Friday, April 24, 2009

FAST search engine for SharePoint PART 1 (Dictionaries)

In this post I’d like to introduce you to FAST ESP dictionaries and their benefits.

FAST ESP (Enterprise Search Platform) has many prebuilt dictionaries. Dictionaries that support basic entity extraction such as: locations, people names, and company names. Dictionaries that help to facilitate a context recognition through the use of lemmatization, synonyms, spelling variations, stop words elimination, etc…

Lemmatization: generally speaking, lemmatization means the mapping of a word to its base form or its other inflectional forms. Ex: searching for “to do” will bring “doing”, and “done”.

Dictionaries also support advance phrase recognition, but this feature and lemmatization do not go together, they are mutually exclusive. Phrase recognition provides you the following: If I’m executing query on “SharePoint for Squirrels” Fast will immediately recognize that “SharePoint for Squirrels” is a PHRASE and will not bring absolutely irrelevant results with “Count of squirrels in SharePoint”, or “maintaining squirrels database in SharePoint” mentioned in the source documents.

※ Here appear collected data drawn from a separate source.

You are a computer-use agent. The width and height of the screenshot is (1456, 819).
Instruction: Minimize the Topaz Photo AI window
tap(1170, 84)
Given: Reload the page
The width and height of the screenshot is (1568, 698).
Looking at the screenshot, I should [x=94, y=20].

Dictionaries as almost any feature of FAST is a big topic that can fit into a small book, but I’ll try to cover at a high level some of the OOTB dictionaries (index and/or query side):

  1. Phonetic search
    1. Used for detection of sound-a-like words
  2. Spelling
    1. Within spelling dictionary each word has a weight value which might be used to influence ranking value. Weigh value is based on the frequency of the word in specific language. Lower values mean more frequency of usage.
  3. Synonyms
  4. Tokenization
    1. Detection of characters that might be irrelevant in the query, ex: “-“, white spaces, etc.
  5. Character normalization
    1. Used for characters with accents that are not commonly supplied by users
  6. Locations and Proper Name recognition
    1. Used to identify locations, addresses, and names of people and companies.
  7. Anti-phrasing and stop words
    1. used to eliminate irrelevant words or often repeated words

FAST also provides automatic language detection in 70 languages, and dictionaries are language specific.

Custom FAST Dictionaries

Now a days almost every company is using their own terminology, or industry, or department specific jargon, and abbreviations. When searching for information people are using keywords in their queries, keywords that make  sense to them, ex: If I’m searching for “PTO”, I’ll get results with documents where “PTO” is mentioned, but not “vacation”, or “personal day”. While entering “PTO” in my search query, I simply wanted to lookup my company’s vacation days policy. When people are searching for information it is very important for search engine to understand what they REALY are looking for in the context of their keywords.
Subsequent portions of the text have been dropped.